=== WHAT THE TASK REQUIRES ===
Please write the data out once more, exactly as it is given.

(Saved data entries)
----------------------------------------

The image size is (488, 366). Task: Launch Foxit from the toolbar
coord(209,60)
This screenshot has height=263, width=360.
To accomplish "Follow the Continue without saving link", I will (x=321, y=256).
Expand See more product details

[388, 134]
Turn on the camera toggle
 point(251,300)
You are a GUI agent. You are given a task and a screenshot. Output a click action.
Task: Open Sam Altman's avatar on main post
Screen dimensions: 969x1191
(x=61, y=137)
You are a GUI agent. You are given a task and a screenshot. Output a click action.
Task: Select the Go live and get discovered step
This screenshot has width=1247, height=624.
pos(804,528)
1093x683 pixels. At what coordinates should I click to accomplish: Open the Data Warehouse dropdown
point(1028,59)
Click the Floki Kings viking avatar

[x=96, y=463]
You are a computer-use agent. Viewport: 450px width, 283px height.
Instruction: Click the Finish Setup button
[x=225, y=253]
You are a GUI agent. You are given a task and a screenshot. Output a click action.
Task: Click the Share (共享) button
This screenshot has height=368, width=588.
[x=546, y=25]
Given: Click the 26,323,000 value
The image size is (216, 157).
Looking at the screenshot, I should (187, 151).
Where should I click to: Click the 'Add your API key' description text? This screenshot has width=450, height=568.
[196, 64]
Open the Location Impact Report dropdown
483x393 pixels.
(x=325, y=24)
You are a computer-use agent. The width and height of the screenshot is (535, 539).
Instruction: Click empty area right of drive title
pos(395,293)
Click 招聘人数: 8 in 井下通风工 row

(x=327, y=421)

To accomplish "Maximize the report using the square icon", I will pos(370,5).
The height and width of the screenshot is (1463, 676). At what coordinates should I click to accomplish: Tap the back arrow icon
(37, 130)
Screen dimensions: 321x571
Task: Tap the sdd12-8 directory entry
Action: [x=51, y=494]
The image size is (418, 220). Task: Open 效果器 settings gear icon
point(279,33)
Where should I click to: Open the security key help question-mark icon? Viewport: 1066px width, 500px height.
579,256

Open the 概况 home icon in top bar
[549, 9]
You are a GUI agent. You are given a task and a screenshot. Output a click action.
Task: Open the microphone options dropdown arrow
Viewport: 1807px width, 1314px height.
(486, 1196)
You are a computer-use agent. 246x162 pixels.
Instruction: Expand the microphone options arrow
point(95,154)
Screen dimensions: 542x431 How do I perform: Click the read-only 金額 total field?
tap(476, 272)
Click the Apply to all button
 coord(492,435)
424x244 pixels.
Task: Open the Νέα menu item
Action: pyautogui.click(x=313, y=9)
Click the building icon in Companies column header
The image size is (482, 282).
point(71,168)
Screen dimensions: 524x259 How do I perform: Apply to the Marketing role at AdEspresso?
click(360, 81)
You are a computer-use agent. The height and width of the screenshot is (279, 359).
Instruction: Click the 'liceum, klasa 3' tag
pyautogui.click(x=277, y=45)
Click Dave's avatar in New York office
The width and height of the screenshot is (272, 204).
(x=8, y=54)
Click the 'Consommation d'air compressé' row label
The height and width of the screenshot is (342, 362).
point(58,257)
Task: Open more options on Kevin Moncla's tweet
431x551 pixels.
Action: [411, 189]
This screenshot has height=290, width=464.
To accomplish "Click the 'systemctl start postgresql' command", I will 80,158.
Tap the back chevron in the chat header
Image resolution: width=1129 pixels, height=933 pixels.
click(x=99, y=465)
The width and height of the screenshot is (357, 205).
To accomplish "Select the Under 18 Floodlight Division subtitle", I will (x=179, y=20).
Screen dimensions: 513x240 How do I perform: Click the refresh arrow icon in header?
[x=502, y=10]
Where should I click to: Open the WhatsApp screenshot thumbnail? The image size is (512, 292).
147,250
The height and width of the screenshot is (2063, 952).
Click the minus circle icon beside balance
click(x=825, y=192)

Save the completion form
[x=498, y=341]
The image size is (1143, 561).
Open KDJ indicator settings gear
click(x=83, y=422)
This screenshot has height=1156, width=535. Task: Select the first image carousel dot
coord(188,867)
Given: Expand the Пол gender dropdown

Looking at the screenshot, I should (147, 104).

----------------------------------------

=== OUTPUT FOR THIS EXERCISE ===
The image size is (488, 366). Task: Launch Foxit from the toolbar
coord(209,60)
This screenshot has height=263, width=360.
To accomplish "Follow the Continue without saving link", I will (x=321, y=256).
Expand See more product details

[388, 134]
Turn on the camera toggle
 point(251,300)
You are a GUI agent. You are given a task and a screenshot. Output a click action.
Task: Open Sam Altman's avatar on main post
Screen dimensions: 969x1191
(x=61, y=137)
You are a GUI agent. You are given a task and a screenshot. Output a click action.
Task: Select the Go live and get discovered step
This screenshot has width=1247, height=624.
pos(804,528)
1093x683 pixels. At what coordinates should I click to accomplish: Open the Data Warehouse dropdown
point(1028,59)
Click the Floki Kings viking avatar

[x=96, y=463]
You are a computer-use agent. Viewport: 450px width, 283px height.
Instruction: Click the Finish Setup button
[x=225, y=253]
You are a GUI agent. You are given a task and a screenshot. Output a click action.
Task: Click the Share (共享) button
This screenshot has height=368, width=588.
[x=546, y=25]
Given: Click the 26,323,000 value
The image size is (216, 157).
Looking at the screenshot, I should (187, 151).
Where should I click to: Click the 'Add your API key' description text? This screenshot has width=450, height=568.
[196, 64]
Open the Location Impact Report dropdown
483x393 pixels.
(x=325, y=24)
You are a computer-use agent. The width and height of the screenshot is (535, 539).
Instruction: Click empty area right of drive title
pos(395,293)
Click 招聘人数: 8 in 井下通风工 row

(x=327, y=421)

To accomplish "Maximize the report using the square icon", I will pos(370,5).
The height and width of the screenshot is (1463, 676). At what coordinates should I click to accomplish: Tap the back arrow icon
(37, 130)
Screen dimensions: 321x571
Task: Tap the sdd12-8 directory entry
Action: [x=51, y=494]
The image size is (418, 220). Task: Open 效果器 settings gear icon
point(279,33)
Where should I click to: Open the security key help question-mark icon? Viewport: 1066px width, 500px height.
579,256

Open the 概况 home icon in top bar
[549, 9]
You are a GUI agent. You are given a task and a screenshot. Output a click action.
Task: Open the microphone options dropdown arrow
Viewport: 1807px width, 1314px height.
(486, 1196)
You are a computer-use agent. 246x162 pixels.
Instruction: Expand the microphone options arrow
point(95,154)
Screen dimensions: 542x431 How do I perform: Click the read-only 金額 total field?
tap(476, 272)
Click the Apply to all button
 coord(492,435)
424x244 pixels.
Task: Open the Νέα menu item
Action: pyautogui.click(x=313, y=9)
Click the building icon in Companies column header
The image size is (482, 282).
point(71,168)
Screen dimensions: 524x259 How do I perform: Apply to the Marketing role at AdEspresso?
click(360, 81)
You are a computer-use agent. The height and width of the screenshot is (279, 359).
Instruction: Click the 'liceum, klasa 3' tag
pyautogui.click(x=277, y=45)
Click Dave's avatar in New York office
The width and height of the screenshot is (272, 204).
(x=8, y=54)
Click the 'Consommation d'air compressé' row label
The height and width of the screenshot is (342, 362).
point(58,257)
Task: Open more options on Kevin Moncla's tweet
431x551 pixels.
Action: [411, 189]
This screenshot has height=290, width=464.
To accomplish "Click the 'systemctl start postgresql' command", I will 80,158.
Tap the back chevron in the chat header
Image resolution: width=1129 pixels, height=933 pixels.
click(x=99, y=465)
The width and height of the screenshot is (357, 205).
To accomplish "Select the Under 18 Floodlight Division subtitle", I will (x=179, y=20).
Screen dimensions: 513x240 How do I perform: Click the refresh arrow icon in header?
[x=502, y=10]
Where should I click to: Open the WhatsApp screenshot thumbnail? The image size is (512, 292).
147,250
The height and width of the screenshot is (2063, 952).
Click the minus circle icon beside balance
click(x=825, y=192)

Save the completion form
[x=498, y=341]
The image size is (1143, 561).
Open KDJ indicator settings gear
click(x=83, y=422)
This screenshot has height=1156, width=535. Task: Select the first image carousel dot
coord(188,867)
Given: Expand the Пол gender dropdown

Looking at the screenshot, I should (147, 104).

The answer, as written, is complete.